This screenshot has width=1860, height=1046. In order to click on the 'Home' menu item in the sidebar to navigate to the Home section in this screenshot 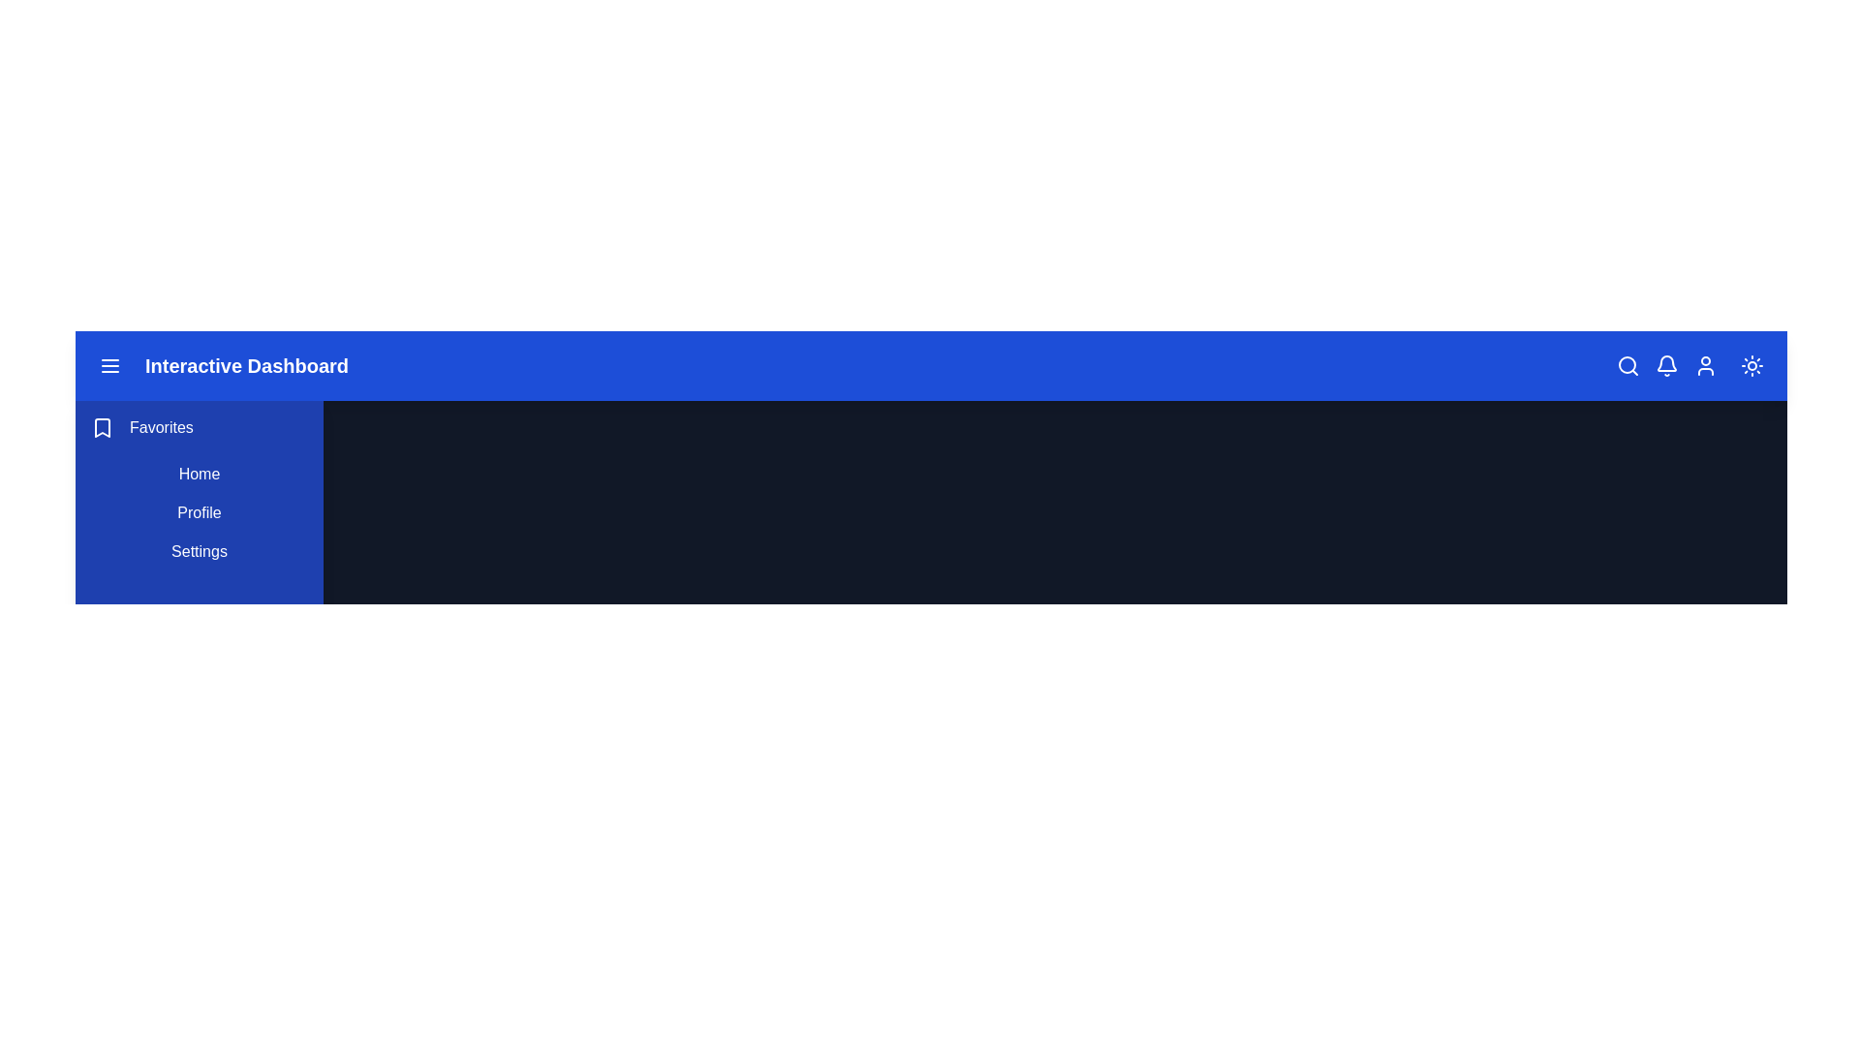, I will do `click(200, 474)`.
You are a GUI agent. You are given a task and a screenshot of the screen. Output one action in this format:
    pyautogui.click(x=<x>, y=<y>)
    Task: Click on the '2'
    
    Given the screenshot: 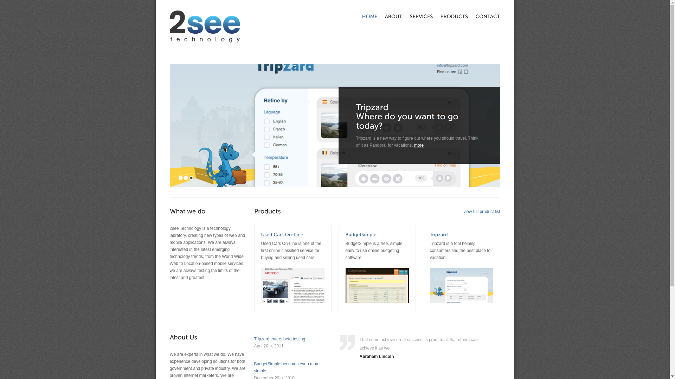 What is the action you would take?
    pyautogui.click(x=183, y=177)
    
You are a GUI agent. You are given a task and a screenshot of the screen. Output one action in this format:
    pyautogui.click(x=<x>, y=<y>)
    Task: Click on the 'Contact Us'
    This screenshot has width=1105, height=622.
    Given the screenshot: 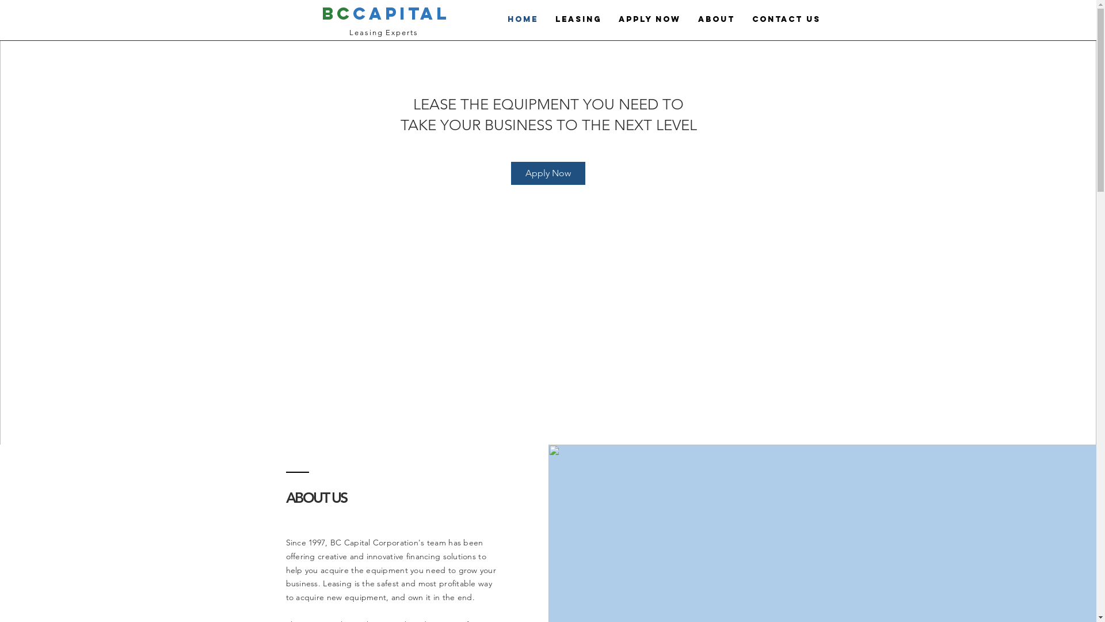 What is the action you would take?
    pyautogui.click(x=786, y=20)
▬▬▬▬▬▬
> _To do_: Which lines in the records above contain the string "pyautogui", matching case exactly? Copy each of those lines in full.

> _Exercise answer_:
    pyautogui.click(x=<x>, y=<y>)
    pyautogui.click(x=183, y=177)
    pyautogui.click(x=<x>, y=<y>)
    pyautogui.click(x=786, y=20)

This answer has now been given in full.